Cross-fitting (K-fold)

Fit \(\hat g_0, \hat m_0\) on \(K-1\) folds, predict on the held-out fold, rotate. No row is ever scored by a model that saw it.

Orthogonality kills regularization bias; cross-fitting kills overfitting bias. Together they let Lasso, forests, or XGBoost serve as nuisance learners with no harm to inference.

Six lines fit a DML model in Python

import doubleml as dml
data_dml = dml.DoubleMLData(data, y_col="net_tfa", d_cols="e401", x_cols=features_base)
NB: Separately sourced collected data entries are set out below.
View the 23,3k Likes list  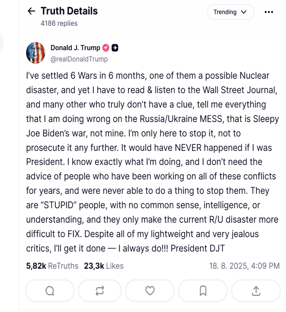(x=103, y=266)

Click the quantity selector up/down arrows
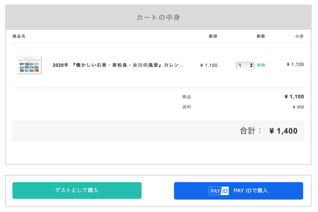251,65
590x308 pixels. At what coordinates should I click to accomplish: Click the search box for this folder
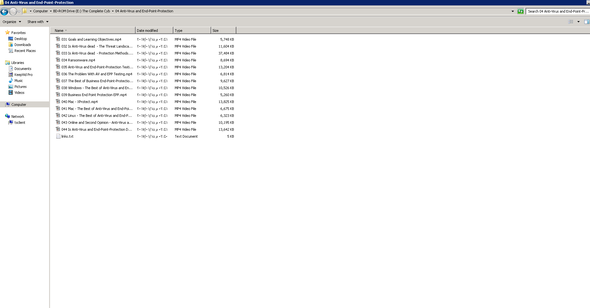click(x=557, y=11)
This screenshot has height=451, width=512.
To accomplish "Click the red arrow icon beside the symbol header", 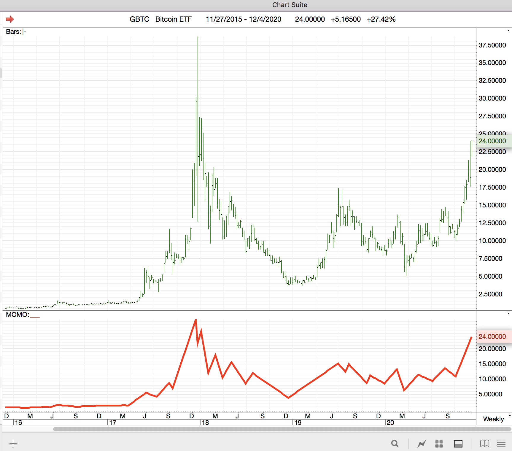I will coord(10,19).
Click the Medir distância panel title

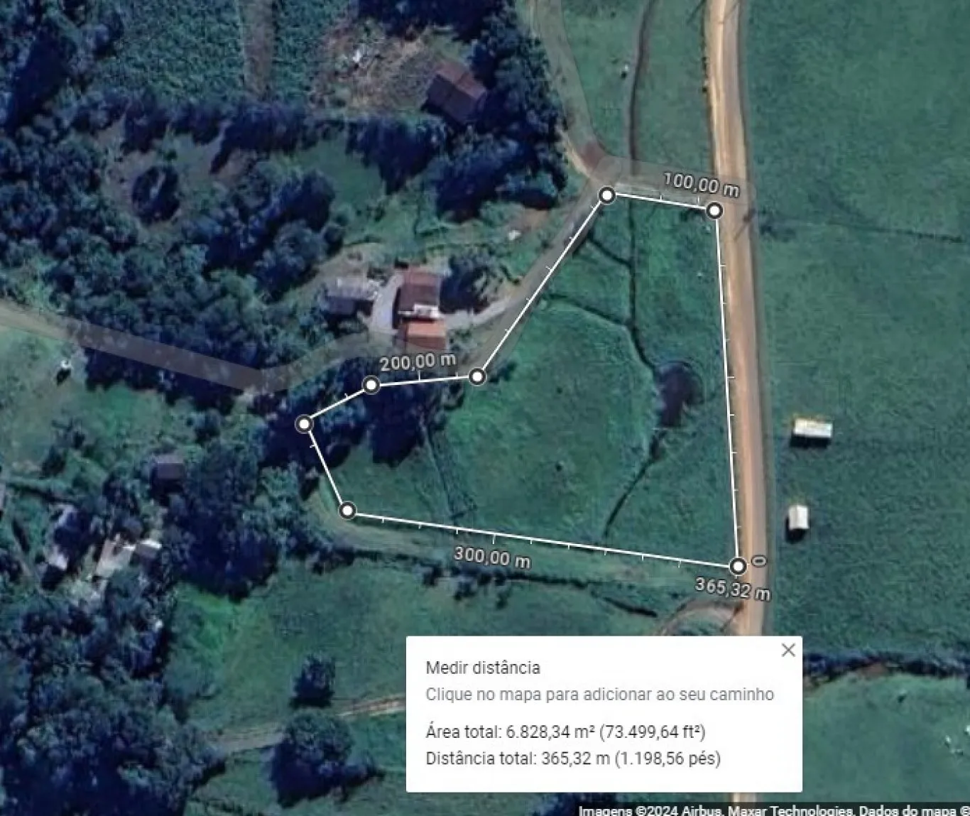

ml_l = RandomForestRegressor(...)   # g0: outcome nuisance
ml_m = RandomForestClassifier(...)  # m0: treatment nuisance

model = dml.DoubleMLPLR(data_dml, ml_l=ml_l, ml_m=ml_m, n_folds=3)
model.fit()                          # cross-fitting + orthogonal score, internally

PLR: a constant-effect ATE of $8,730 — less than half the naive gap

PLR estimates across four ML learners; all cluster near $8,000–$9,400, far below the $19,559 naive line (dashed).

IRM relaxes the constant-effect assumption — and lands at $8,213

\[\theta_0 = E\!\left[g_0(1,X) - g_0(0,X) + \frac{D\,(Y-g_0(1,X))}{m_0(X)} - \frac{(1-D)\,(Y-g_0(0,X))}{1-m_0(X)}\right]\]

The doubly-robust (AIPW) score: an outcome model corrected by inverse-propensity weighting. Consistent if either \(g_0\) or \(m_0\) is right — a safety net.

Two different recipes, same answer: PLR and IRM agree within $517

IRM estimates across four learners ($7,924–$8,559) are even tighter than PLR, with smaller standard errors.

Participation is a choice — so we instrument it with eligibility

\[\theta_{\text{LATE}} = \frac{E[Y\mid Z=1] - E[Y\mid Z=0]}{E[D\mid Z=1] - E[D\mid Z=0]}\]

Participation \(D\) is endogenous (financial discipline is unobserved). Eligibility \(Z\) is a nudge: it opens the door without forcing anyone through.

A Wald-type ratio: the instrument’s effect on savings, divided by its effect on participation.

The instrument only moves the compliers — so the LATE is their effect

Type Behavior In the LATE?
Always-takers Participate regardless of eligibility no
Never-takers Never participate, even if eligible no
Compliers Participate because eligible yes
Defiers Assumed not to exist (monotonicity)

The LATE is the effect of participation on the marginal households a policy actually moves.

The IIVM LATE is $11,746 — larger than the ATE, by design

IIVM LATE estimates across four learners ($11,215–$12,281) sit well above the ATE band, as expected for compliers.

Estimates barely move across four learners — orthogonality at work

Whole-picture comparison: naive (gray), PLR (steel), IRM (orange), IIVM (teal). Within each model the four learners cluster tightly.

The Resolution

Act III

55% of the naive eligibility gap was pure confounding bias

55%

of the $19,559 naive gap (≈ $10,829) was income-driven bias, not causal effect — the ATE is $8,730

Eligibility genuinely raises savings — about $8,500 per household

$8,730

PLR mean ATE (IRM: $8,213); every 95% CI across two models and four learners excludes zero

For the households a policy actually moves, the effect is $12,000

$11,746

IIVM LATE on compliers — the marginal participants an eligibility expansion targets

Does DML make this causal? No — two assumptions still carry the weight

Objection. Letting an ML model pick the controls can’t manufacture identification.

Response. Correct. DML disciplines estimation, not identification.

The ATE needs conditional exogeneity; the LATE adds instrument validity and monotonicity.

Separate “is the effect real?” from “for whom?” — and let cross-fitting do the rest.